--- Dataset excerpts Enclosed Below ---

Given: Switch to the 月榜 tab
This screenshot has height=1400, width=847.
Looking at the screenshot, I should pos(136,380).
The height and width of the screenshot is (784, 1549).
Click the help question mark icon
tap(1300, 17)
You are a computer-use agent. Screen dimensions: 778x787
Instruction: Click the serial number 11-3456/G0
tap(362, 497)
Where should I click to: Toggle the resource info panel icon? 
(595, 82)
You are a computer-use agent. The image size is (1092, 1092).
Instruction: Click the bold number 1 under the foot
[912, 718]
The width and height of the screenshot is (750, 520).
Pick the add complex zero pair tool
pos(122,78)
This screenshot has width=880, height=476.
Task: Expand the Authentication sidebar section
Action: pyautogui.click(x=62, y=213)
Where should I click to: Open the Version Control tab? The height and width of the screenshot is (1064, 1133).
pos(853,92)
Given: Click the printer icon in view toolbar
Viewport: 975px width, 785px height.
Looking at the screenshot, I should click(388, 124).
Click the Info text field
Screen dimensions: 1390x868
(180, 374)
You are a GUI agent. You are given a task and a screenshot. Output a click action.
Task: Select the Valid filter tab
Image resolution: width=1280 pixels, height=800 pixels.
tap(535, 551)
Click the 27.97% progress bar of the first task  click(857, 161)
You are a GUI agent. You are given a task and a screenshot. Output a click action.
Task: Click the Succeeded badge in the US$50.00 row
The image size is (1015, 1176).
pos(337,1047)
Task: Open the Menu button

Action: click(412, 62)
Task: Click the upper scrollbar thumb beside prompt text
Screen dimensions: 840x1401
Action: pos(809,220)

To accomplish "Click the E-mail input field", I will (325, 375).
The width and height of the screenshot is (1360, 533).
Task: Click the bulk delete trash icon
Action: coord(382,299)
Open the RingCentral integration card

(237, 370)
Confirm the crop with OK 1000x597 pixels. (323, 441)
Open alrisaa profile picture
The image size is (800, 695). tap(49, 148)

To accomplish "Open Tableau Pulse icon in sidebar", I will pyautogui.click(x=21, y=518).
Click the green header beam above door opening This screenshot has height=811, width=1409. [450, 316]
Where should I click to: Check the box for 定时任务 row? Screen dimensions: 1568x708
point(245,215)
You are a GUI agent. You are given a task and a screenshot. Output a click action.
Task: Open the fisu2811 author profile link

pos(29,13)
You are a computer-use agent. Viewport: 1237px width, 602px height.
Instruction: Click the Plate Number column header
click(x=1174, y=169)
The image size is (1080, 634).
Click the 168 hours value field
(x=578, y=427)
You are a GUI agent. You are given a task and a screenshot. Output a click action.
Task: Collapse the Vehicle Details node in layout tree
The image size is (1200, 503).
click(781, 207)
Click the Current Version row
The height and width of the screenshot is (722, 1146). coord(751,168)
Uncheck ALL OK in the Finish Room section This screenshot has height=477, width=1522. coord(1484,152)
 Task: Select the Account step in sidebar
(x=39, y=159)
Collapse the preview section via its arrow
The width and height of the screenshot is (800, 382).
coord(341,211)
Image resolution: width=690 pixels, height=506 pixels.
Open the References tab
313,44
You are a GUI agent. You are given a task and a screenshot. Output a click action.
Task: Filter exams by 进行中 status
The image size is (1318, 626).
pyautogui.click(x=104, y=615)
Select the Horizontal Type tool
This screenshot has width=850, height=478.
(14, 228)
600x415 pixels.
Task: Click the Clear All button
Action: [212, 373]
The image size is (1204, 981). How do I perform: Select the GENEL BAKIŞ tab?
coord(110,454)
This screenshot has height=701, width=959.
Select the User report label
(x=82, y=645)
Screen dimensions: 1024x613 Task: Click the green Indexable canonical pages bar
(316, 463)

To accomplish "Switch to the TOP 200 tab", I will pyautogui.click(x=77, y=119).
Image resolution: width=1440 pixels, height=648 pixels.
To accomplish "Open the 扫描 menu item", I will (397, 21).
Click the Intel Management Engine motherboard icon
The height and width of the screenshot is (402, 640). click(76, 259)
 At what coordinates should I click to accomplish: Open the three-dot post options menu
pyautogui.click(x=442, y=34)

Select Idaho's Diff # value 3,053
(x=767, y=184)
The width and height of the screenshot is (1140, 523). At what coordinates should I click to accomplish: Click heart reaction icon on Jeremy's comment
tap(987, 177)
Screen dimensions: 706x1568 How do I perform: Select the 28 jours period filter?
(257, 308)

--- End of Enclosed Dataset excerpts ---

Task description
All lines above that include the word "Switch" should be located and copied.

The completed task
Given: Switch to the 月榜 tab
To accomplish "Switch to the TOP 200 tab", I will pyautogui.click(x=77, y=119).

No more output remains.